DIRECTIONS — Among the entries below, take the line with "renoveren (16, 2161)" and the line with "bkr toetsing (18, 1289)", and output them and every line between them exactly, with nothing else.

BEGIN

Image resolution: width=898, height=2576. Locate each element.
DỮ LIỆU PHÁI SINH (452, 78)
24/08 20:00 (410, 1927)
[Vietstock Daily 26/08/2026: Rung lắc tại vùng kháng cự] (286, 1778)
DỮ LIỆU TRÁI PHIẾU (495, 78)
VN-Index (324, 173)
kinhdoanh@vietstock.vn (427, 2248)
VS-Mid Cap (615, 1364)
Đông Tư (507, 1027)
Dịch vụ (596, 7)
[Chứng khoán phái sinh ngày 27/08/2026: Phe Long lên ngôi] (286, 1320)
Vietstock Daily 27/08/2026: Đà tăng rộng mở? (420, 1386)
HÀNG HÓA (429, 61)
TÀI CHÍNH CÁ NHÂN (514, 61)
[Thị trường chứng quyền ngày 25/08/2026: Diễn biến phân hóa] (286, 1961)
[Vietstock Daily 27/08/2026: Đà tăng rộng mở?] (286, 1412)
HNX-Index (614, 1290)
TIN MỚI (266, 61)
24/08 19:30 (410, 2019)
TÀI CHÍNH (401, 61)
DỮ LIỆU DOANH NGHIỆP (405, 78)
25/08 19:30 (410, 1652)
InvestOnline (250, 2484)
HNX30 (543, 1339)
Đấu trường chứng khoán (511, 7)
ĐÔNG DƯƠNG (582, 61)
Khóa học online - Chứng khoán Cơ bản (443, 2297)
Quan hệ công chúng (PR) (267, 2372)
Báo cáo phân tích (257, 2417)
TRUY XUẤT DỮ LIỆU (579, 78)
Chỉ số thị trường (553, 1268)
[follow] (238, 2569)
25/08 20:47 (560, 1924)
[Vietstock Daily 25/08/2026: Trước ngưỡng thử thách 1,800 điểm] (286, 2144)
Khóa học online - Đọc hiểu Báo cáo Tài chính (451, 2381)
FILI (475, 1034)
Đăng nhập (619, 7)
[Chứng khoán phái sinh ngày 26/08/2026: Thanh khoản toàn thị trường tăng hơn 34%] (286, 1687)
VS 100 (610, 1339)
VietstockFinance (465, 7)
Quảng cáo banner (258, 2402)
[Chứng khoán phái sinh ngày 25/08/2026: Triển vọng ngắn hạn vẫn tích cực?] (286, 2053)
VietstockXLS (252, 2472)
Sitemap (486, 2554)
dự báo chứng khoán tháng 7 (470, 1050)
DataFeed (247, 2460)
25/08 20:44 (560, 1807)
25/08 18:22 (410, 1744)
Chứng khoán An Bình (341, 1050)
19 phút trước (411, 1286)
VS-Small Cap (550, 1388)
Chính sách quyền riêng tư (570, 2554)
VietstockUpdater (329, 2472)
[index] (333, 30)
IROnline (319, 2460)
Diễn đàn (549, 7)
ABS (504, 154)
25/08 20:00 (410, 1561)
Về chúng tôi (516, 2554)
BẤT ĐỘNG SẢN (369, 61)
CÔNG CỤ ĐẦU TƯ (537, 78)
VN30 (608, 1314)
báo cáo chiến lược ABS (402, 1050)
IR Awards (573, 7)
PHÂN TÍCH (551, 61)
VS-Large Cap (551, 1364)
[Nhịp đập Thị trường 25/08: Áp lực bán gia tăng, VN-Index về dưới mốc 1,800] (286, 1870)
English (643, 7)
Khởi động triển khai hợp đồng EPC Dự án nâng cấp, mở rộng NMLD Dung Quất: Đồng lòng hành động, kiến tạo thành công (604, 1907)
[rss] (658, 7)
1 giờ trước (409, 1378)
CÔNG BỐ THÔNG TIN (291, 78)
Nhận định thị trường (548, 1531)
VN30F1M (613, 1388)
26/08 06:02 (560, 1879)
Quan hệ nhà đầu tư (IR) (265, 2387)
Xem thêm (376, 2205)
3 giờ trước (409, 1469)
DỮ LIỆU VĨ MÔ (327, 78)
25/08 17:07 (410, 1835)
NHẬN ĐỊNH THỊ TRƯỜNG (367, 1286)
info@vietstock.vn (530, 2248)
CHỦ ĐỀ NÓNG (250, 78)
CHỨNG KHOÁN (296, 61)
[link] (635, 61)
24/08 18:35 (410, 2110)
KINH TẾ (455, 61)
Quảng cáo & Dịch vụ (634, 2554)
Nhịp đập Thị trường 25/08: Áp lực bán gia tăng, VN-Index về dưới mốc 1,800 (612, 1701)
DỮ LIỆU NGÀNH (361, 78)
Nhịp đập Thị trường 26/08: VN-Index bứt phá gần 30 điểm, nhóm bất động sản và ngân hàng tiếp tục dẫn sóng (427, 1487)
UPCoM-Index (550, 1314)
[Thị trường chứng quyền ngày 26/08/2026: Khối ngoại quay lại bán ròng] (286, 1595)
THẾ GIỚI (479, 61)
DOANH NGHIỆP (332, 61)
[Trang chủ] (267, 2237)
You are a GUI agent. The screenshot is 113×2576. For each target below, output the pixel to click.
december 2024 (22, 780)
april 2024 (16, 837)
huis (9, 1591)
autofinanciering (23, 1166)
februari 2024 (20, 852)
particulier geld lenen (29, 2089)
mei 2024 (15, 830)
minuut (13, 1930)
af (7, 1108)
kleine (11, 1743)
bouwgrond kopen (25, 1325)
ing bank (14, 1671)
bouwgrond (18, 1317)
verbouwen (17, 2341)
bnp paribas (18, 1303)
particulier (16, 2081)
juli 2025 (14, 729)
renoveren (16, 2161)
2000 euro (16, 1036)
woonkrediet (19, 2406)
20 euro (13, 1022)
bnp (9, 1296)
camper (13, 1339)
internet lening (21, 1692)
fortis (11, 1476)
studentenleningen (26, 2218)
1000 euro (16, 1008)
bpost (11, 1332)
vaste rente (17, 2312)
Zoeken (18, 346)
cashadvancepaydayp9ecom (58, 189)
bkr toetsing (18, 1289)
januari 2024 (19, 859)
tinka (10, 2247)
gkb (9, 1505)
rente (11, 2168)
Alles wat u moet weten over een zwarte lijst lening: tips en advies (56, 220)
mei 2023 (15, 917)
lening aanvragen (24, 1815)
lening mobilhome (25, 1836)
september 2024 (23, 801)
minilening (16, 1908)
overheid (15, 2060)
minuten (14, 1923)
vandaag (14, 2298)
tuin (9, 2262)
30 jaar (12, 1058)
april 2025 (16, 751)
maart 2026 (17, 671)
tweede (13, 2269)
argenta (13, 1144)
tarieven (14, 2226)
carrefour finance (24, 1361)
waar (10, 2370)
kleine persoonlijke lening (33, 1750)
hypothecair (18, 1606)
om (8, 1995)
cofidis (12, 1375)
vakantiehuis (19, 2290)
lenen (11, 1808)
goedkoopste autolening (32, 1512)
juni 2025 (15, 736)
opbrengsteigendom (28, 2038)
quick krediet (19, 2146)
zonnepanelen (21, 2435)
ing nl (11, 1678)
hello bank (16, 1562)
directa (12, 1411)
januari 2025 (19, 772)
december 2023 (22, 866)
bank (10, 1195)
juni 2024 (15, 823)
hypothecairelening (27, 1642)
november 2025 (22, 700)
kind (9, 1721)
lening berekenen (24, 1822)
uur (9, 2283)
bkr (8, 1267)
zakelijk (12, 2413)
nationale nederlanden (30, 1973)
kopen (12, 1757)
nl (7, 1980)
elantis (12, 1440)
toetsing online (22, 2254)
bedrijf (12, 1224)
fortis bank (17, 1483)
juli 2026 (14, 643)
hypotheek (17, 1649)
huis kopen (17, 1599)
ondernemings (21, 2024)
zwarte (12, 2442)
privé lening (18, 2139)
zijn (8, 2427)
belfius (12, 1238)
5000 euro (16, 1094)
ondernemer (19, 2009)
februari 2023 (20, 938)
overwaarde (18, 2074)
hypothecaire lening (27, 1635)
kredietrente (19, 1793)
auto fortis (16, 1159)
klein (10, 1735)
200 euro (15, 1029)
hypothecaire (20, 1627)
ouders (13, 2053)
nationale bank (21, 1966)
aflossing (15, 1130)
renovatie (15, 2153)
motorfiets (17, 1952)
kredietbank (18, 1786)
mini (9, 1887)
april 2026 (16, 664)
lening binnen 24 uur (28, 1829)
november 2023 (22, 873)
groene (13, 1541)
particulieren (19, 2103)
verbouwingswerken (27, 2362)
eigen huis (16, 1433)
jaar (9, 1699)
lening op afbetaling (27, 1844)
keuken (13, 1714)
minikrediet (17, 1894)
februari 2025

END

EXERCISE SOLUTION —
renoveren (16, 2161)
2000 euro (16, 1036)
woonkrediet (19, 2406)
20 euro (13, 1022)
bnp (9, 1296)
camper (13, 1339)
internet lening (21, 1692)
fortis (11, 1476)
studentenleningen (26, 2218)
1000 euro (16, 1008)
bpost (11, 1332)
vaste rente (17, 2312)
Zoeken (18, 346)
cashadvancepaydayp9ecom (58, 189)
bkr toetsing (18, 1289)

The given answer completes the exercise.